A donation that the Twins Days festival is getting from the estate of two frugal bachelor farmers is enough to make some people do a double-take: as much as US$5 million.
John and William Reiff, once recognized by Guinness World Records as the world's most identical twins, left most of their estate to the festival in Twinsburg, about 24km southeast of Cleveland. John Reiff died in 2005 and William five years earlier, but only recently have plans to develop part of the twins' suburban Philadelphia farm been worked out.
With the land deal expected to be completed this year, about US$4 million to US$5 million will go to the festival, Forrest Norman, a lawyer for the Twins Days Festival Committee, told the Plain Dealer in a story published on Sunday. The festival committee intends to invest the money to help pay for operating costs.
The Reiffs, who attended their first Twins Days festival in the late 1970s, always dressed alike, talked alike and enjoyed dating other twins, said neighbor John Bechtel, who is also executor of their estate. The wiry, bespectacled pair won many "most identical" competitions over the years.

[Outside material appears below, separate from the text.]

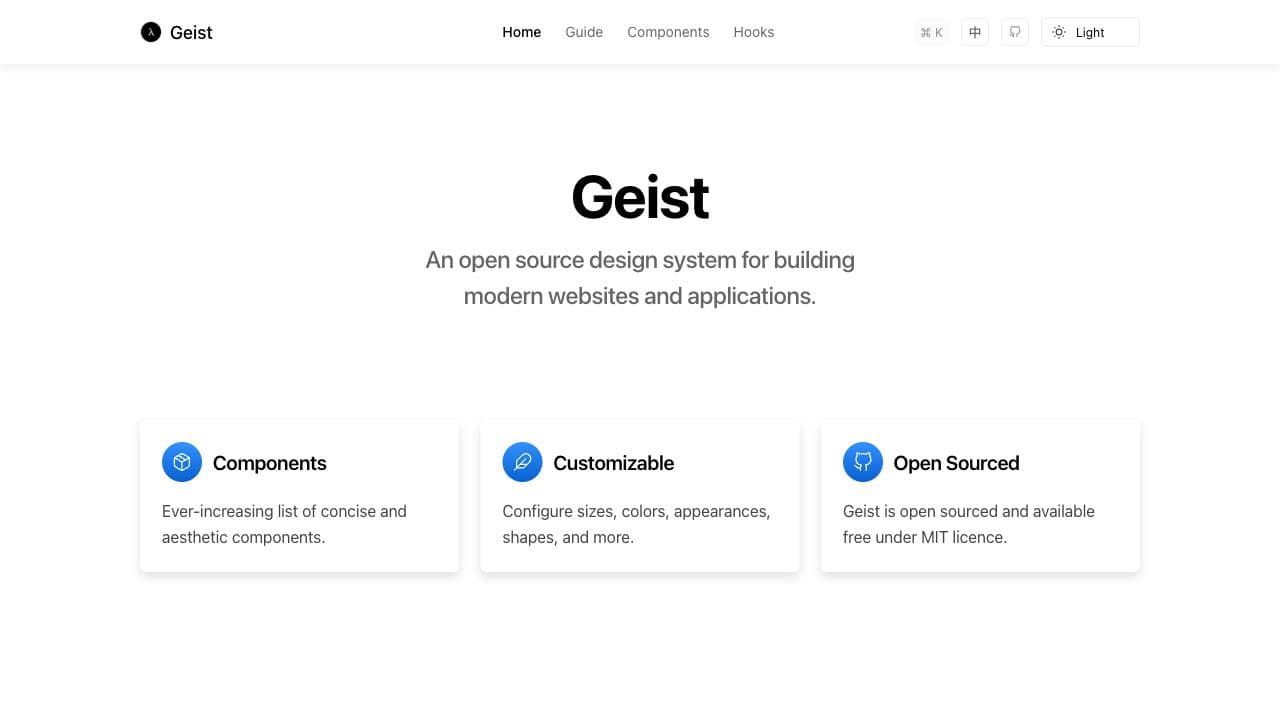Screen dimensions: 1280x720
Task: Switch to the Components navigation tab
Action: [668, 32]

Norman said, "They were just a couple of old farmers from Pennsylvania who you would not think had two cents to rub together."
The annual Twins Days festival, a three-day event that begins Aug. 3 this year, attracts about 3,000 sets of twins, triplets and quadruplets and features contests such as those for the most alike and least alike twins. Over the years, it also has attracted scientists interested in genetic research.
The Reiff brothers, who never married, gave most of their fortune to the Twins Days festival but also left US$250,000 to four churches. None of their four living sisters was named in their will.